Hi Guys,
I am new to Looker and have come across a requirement, where I need to display the weekly average users by monthly average ratio (on weekly basis). As the grain of the data is different, not sure how to calculate this ratio using table calculations.
I trying to achieve this by using the Activity date and active user count. Any help on this would be appreciated.
Thanks,
Karan
Hi @Karan_Veer_Sing,
If you need a quick and easy but less accurate solution, you can do so with 3 table calculations:
7DAU
mean(offset_list(${page_views.user_count},7,7))
30DAU
mean(offset_list(${page_views.user_count},30,30))
Ratio
${7dau}/${30dau}
This is not entirely accurate, as Looker Calcs won’t dedupe against users who were active on 2 or more days during the 7 or 30 days periods, it will count them twice.
If you want a more accurate method you can follow this guide:
About This Block Active Users is a common metric you can use to measure how customers are engaging with your product over different timeframes.
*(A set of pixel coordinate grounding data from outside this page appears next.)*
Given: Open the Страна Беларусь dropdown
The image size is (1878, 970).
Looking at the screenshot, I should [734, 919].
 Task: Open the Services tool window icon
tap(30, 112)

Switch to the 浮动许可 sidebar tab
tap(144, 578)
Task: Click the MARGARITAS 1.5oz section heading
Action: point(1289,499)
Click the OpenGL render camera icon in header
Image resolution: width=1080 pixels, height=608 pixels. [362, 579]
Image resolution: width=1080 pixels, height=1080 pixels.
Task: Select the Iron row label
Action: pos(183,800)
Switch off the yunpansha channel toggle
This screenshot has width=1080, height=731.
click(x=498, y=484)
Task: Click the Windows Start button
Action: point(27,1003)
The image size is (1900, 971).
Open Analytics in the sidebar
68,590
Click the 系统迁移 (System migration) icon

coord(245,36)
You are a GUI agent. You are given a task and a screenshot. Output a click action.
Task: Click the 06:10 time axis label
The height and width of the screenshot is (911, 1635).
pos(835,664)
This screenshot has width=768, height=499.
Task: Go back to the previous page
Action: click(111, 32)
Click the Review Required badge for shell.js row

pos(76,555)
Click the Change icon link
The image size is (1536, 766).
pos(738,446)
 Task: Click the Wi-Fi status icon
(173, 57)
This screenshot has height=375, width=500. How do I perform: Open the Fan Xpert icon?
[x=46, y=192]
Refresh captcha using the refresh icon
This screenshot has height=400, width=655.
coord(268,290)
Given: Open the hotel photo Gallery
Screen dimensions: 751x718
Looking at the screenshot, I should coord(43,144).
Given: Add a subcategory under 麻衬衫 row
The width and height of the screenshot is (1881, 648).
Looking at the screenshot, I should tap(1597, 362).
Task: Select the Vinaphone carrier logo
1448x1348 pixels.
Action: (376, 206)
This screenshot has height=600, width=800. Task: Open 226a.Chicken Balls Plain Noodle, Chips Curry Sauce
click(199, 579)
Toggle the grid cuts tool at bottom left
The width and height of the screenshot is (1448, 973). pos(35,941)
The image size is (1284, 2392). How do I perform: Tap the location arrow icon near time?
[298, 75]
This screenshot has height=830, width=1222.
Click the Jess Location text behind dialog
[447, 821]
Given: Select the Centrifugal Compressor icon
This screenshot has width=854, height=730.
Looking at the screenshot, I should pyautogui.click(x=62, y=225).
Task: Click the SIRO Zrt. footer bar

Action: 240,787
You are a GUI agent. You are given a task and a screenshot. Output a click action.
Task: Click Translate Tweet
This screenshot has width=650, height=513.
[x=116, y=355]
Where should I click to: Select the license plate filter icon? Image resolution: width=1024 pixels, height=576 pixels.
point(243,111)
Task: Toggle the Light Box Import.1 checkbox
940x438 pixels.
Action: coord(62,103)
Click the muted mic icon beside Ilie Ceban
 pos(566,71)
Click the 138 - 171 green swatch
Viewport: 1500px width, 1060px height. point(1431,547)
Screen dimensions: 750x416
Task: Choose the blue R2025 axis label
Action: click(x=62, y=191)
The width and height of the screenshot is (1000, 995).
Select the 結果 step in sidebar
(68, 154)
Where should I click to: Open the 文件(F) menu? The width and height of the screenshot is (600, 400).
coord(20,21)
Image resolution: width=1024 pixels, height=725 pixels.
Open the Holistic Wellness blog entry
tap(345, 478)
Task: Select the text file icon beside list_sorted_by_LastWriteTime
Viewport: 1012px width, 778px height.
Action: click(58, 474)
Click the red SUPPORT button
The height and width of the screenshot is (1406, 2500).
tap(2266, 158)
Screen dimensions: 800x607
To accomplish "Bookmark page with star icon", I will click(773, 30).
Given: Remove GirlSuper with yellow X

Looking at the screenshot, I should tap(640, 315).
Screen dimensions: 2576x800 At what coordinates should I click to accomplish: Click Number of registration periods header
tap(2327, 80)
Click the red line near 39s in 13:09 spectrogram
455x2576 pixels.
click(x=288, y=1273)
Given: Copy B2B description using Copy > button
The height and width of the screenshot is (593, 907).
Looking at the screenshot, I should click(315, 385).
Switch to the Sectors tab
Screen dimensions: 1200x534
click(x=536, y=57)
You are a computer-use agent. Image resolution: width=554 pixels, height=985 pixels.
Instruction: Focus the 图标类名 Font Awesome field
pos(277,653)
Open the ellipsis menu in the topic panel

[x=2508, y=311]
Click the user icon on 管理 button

In the Daily, Weekly, Monthly Active Users Analytical...
@zckymc Thank you for the solution. I am following the guide and will let you know how it goes.
Hi @zckymc, I followed the guide (had to modify it a bit to get it to work). Just one question, under Redshift code, in SQL for active_users view the following snippet is given:
WITH daily_use AS (
-- ## 2 ) Create a table of days and activity by user_id
SELECT
user_id
, DATE_TRUNC('day', created_at) as activity_date
FROM orders
GROUP BY 1, 2
)
-- ## 3) Cross join activity and dates to build a row for each user/date combo with
-- days since last activity
SELECT
daily_use.user_id
, wd.date as date
, MIN(wd.date::date - daily_use.activity_date::date) as days_since_last_action
FROM ${dates.SQL_TABLE_NAME} AS wd
LEFT JOIN daily_use
ON wd.date >= daily_use.activity_date
AND wd.date < daily_use.activity_date + interval '30 day'
GROUP BY 1,2
My question is, what is the use of including user_id while creating daily_use, if it is not being used to join to the dates table?
Also, this solution worked fine in development mode with shorted duration. But, in production it takes forever to build the PDT. Any pointer on this will be helpful.
Regards,
Karan
You’re selecting user_id
in the daily_use
table as you want to know if a user_id
was active on a certain date. Without selecting user_id
you’d just end up with a list of dates, not knowing if a certain user_id
was active on that day or not.
Regarding performance, the resulting table can end up being huge if you don’t limit the window_dates used. We choose to limit the dates
table to only the past 60 days from today.
That makes sense. But would it also be better to get the users with their activity date from the last 90 days?